> [Задание к выполнению]:
По тексту о школах у Московского зоопарка ответьте на вопросы, пометив ответы теми же буквами.
(a) Сколько новых общеобразовательных школ открыли рядом с зоопарком в конце 1930-х?
(b) Кто ловил сбежавшую мартышку, когда она выбралась на крышу?
(c) Как расшифровывается ГТО?

> [Исходный текст]:
----------

Один сидел, держа поклажу, другой изо всех сил толкал санки сзади, стараясь помочь бабушке.
Недалеко от нашего дома, рядом с Московским зоопарком, в конце 1930-х были открыты две новые современные общеобразовательные школы. Одна из них находилась напротив центрального входа в зоопарк, другая соседствовала с обширными вольерами для крупных животных в конце территории зоосада. Идя в школу, мы, дети, постоянно встречались с разукрашенными лошадками-пони, спешившими перейти улицу перед трамваями. Иногда видели больших рыжих верблюдов с тоненькими поводками на шеях, бредущих за служителями. Огромные животные презрительно и высокомерно взирали на ребят со своей высоты. Над звенящим и гремящим транспортом из соседних Пресненских прудов туда– сюда перелетали утки. Дом, улица и школы были наполнены голосами животных. Мы, к своей детской радости, безошибочно отличали трубный слоновий зов от рычания тигров, вой шакала и крики мартышек от возгласов попугаев.
Однажды из своей клетки сбежала мартышка и была обнаружена детьми во время перемены. Все уроки были сорваны. Игнорируя звонки, ребята пытались ее поймать. Бедное животное спасалось от них, повисая на карнизах и плафонах в коридоре. Через форточку верхнего этажа беглянке удалось достигнуть крыши. Все дети выбежали на улицу и с волнением следили за тем, как бойцы вызванной пожарной команды ловили ее.
В четвертом классе меня назначили председателем совета отряда класса. Староста следил за посещаемостью, учебными пособиями, за чистотой помещения. Моя же вновь введенная общественная должность предусматривала военно-физическую подготовку и сдачу норм на значок ГТО – «Готов к труду и обороне». Казалось странным, что среди множества мальчиков-подростков была выбрана самая высокая в классе, скромная и тихая девочка. Но школьный военрук и педагоги не ошиблись, так как в течение двух лет отряд по программе ГТО держался на одном из первых мест в школе.

----------

> [Исходные данные]:

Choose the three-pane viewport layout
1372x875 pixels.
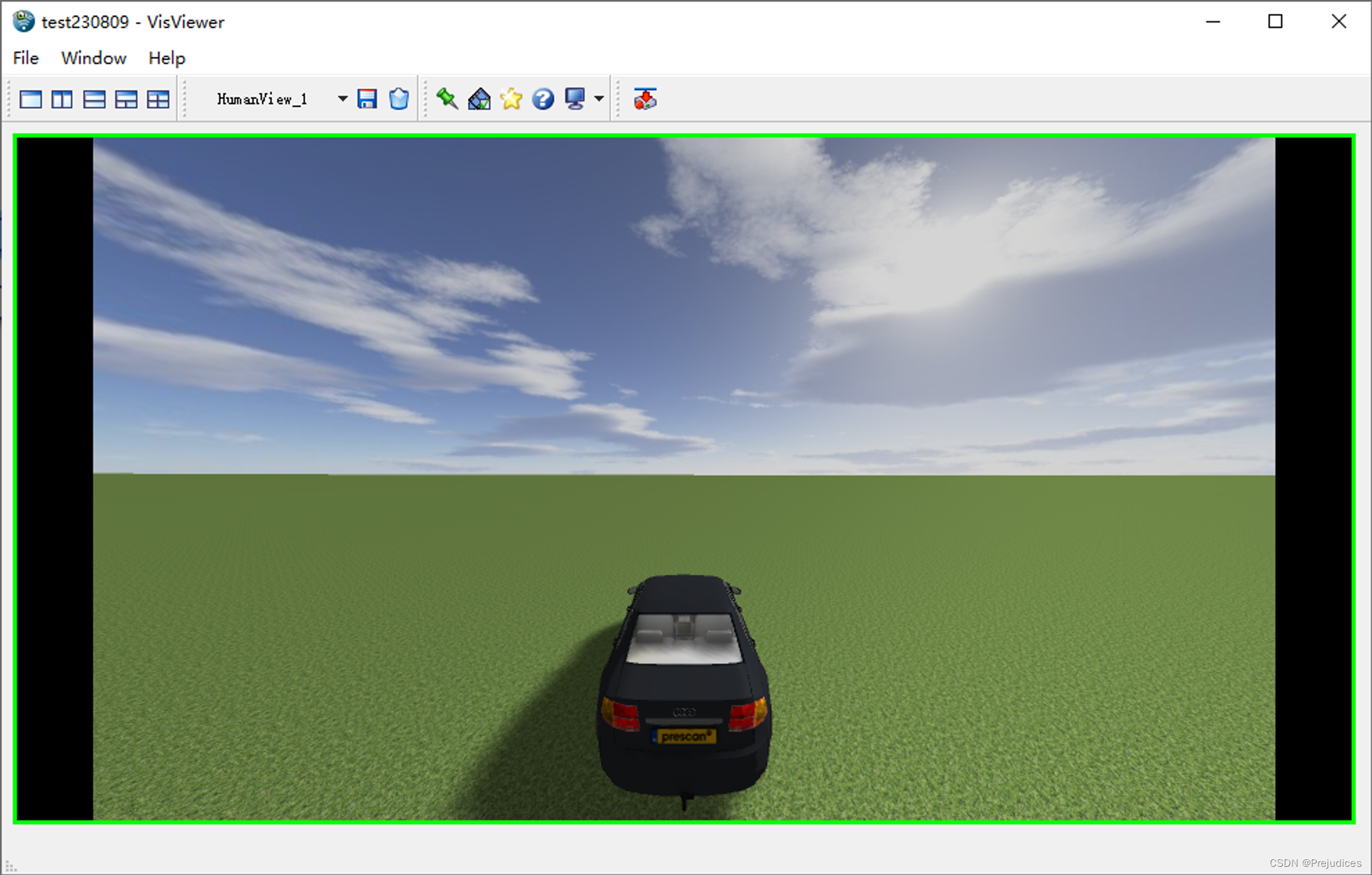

----------

> [Результат]:
(a) Две.
(b) Бойцы вызванной пожарной команды.
(c) «Готов к труду и обороне».